A small woman, her blonde hair cut in a shaggy pixie that fringed her blue eyes, walked across the stream of people leaving Customs at San Francisco International Airport to a large window overlooking the taxiways. Leaning on the casement, her back to the airfield, she scanned the waiting room. When a pair of appreciative eyes connected with hers, she pretended to check her manicure.
The carnelian polish on her fingernails matched the color of her hip-hugger bell-bottom pants. Black leather boots with stiletto heels took over at her feet. A white turtleneck under a leather vest finished the ensemble, serving to highlight her broad delicate shoulders and slender waist.
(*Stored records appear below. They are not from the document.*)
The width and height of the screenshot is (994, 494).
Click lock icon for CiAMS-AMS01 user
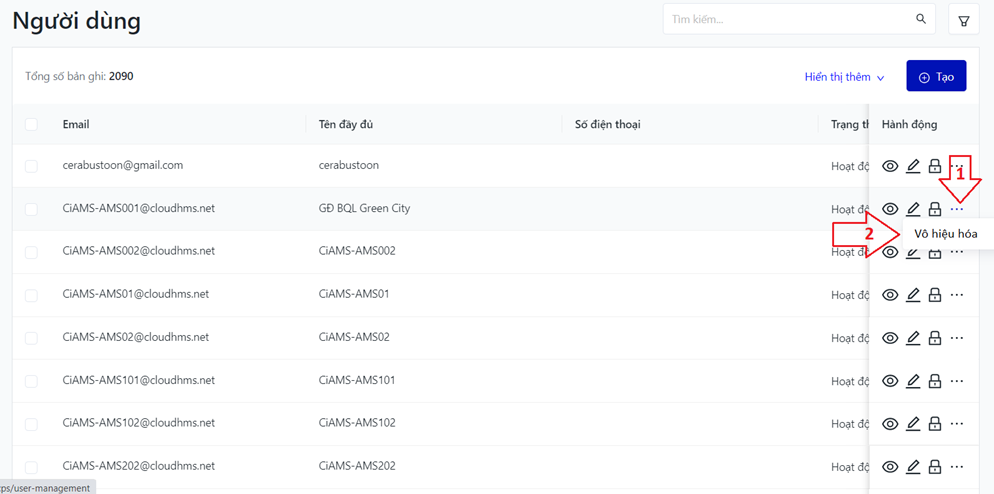point(935,295)
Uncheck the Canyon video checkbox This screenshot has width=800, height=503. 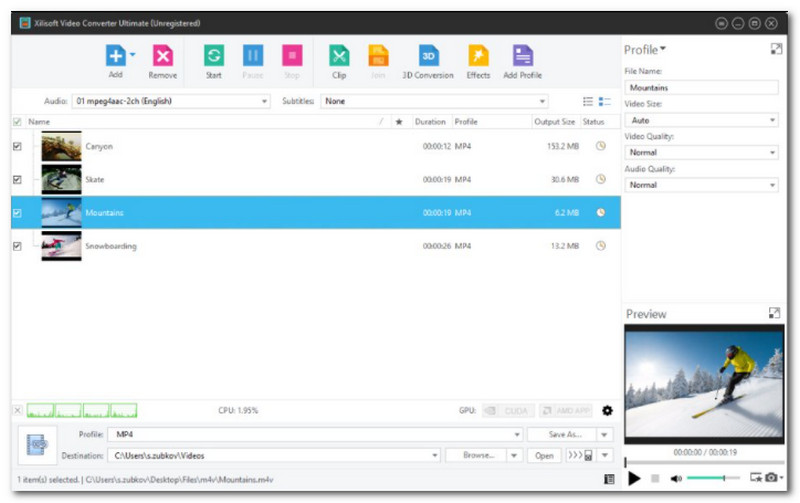(x=17, y=146)
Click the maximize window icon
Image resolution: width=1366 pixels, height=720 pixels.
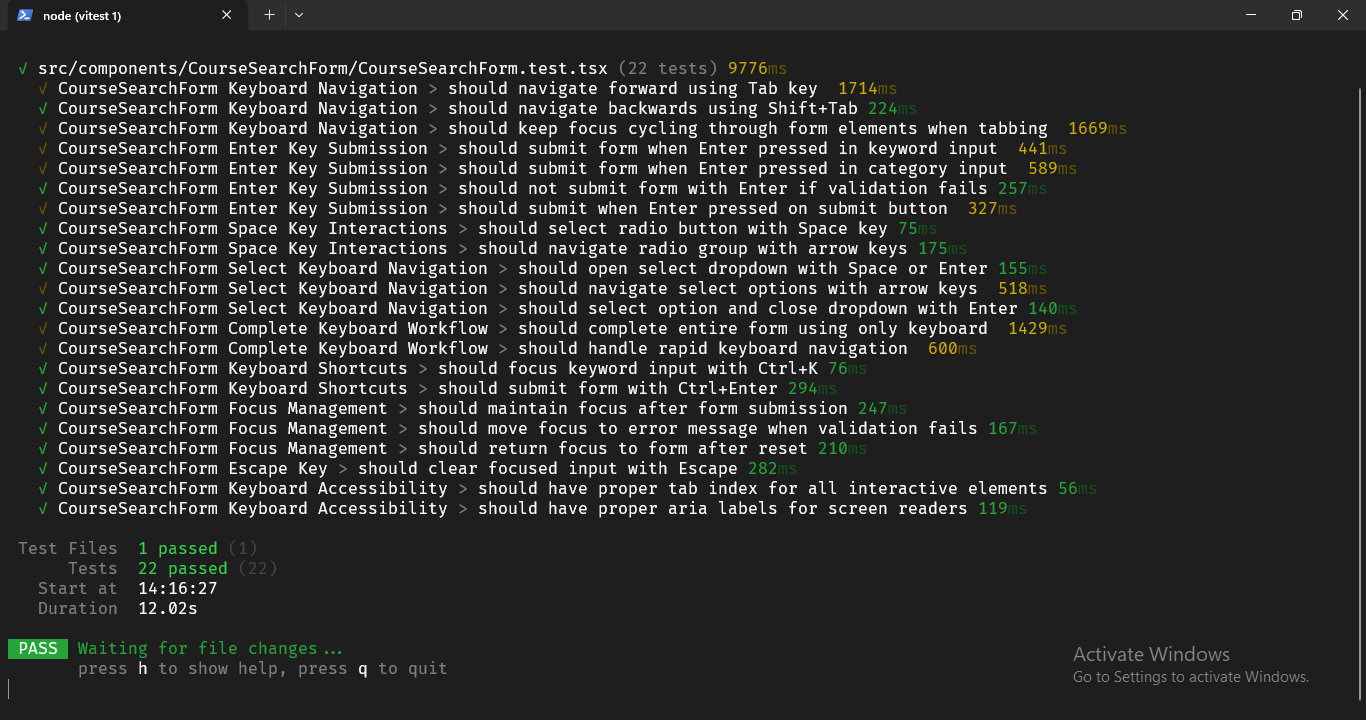(1296, 15)
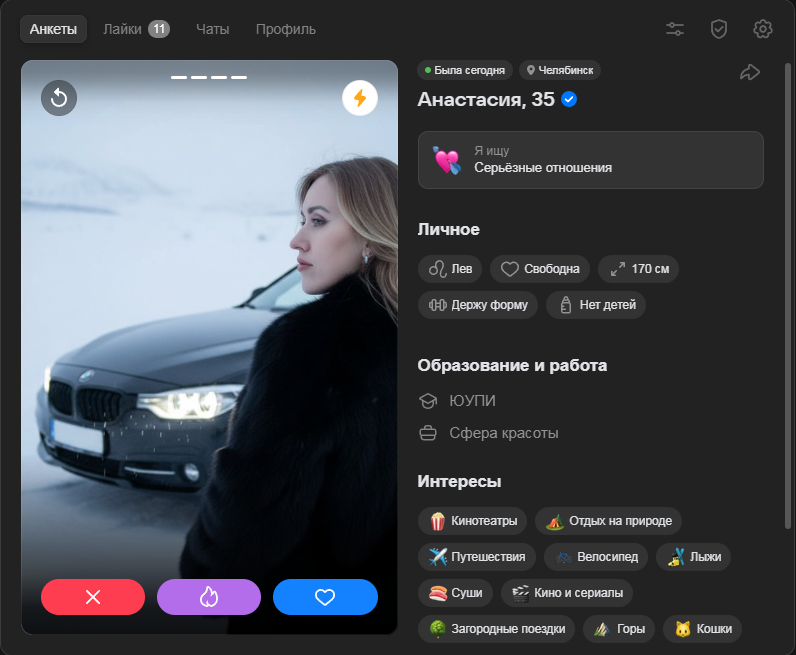This screenshot has width=796, height=655.
Task: Click the photo pagination indicator bars
Action: [x=209, y=77]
She studied the arriving travelers. A glimpse of a girl with curly red hair rushing to greet her boyfriend gave Chloe Minotier’s stomach a quick twist. To cover the emotion, she rummaged in a large handbag until she located a pack of unfiltered cigarettes and a lighter. After fumbling a bit to get the lighter to work, she lit a cigarette.
A tall man, his light brown hair cut long on top but neat over the ears and collar approached her. He put his right hand on her left shoulder then kissed her neck. She took a long pull on her cigarette, leaving a dark red lipstick stain. Flicking ashes to the floor, she said, in English accented by five years in the south of France, “You are late, n’est pas?”
“Mais oui, but you, Mademoiselle Minotier, are gorgeous. I take it you plan to hide in plain sight.”
“Mademoiselle Tonnelier.” Chloe took another pull on her cigarette. “Where is she, où est ma petite Jolie?”
“Officer’s housing at the Naval Air Station on Alameda.”
“Have you seen her?”
“No. But Cooper’s pregnant wife may have seen me.”
Chloe threw the butt of her cigarette to the floor grinding it into the linoleum with a sharp-toed boot. Her eyes on the activist she knew as Raven, she lit another cigarette. “When you speak of her to me, call her Joan. I never want to hear of Mrs. Cooper, the Commander’s wife, Cooper’s wife. Never. She is just Joan, pregnant or otherwise.”
She locked her blue eyes on his face until she was confident he understood.
“Did you have any trouble finding their home on the Base?”
“No. I thumbed a ride onto the Naval Air Station. We were waved through at the gate. Then I walked to officer country, as you call it, and used the address you sent me. By then it was dark, so I was able to do a little peeping. But I am sure that Joan either saw me or my shadow.” He did a little two-step.
“Where will we spend the night?”
“At your suggestion, I have rooms at a place called the Boatel in Oakland. You can see Alameda from the hotel room window. It is right at the foot of Broadway, the gateway to Oakland, Alameda, and Berkeley.”
“You are certain my daughter is with the pregnant Joan?”
“Yes, mademoiselle. We will be informed the moment Jolie contacts Carol Selkowicz. It wasn’t today, but it may be tomorrow. Things are in motion. When and wherever they meet, we will be ready. By the end of the day that Jolie makes that call, we will have her. I’m betting on the coffee shop on Telegraph. You remember the one, glass front, tables like an ice cream parlor and delicious muffins. The coffee wasn’t bad, either. We would meet there sometimes to talk about class assignments.”
Chloe nodded. “When you were my teaching assistant, and I was a professor of history. Oui, I remember this place.”
Raven put his hand on the small of Chloe’s back worming it up under her vest then guided her towards baggage claim. Chloe took a long pull on her cigarette, exhaled away from Raven’s face then smiled at him in such a way that he anticipated the night.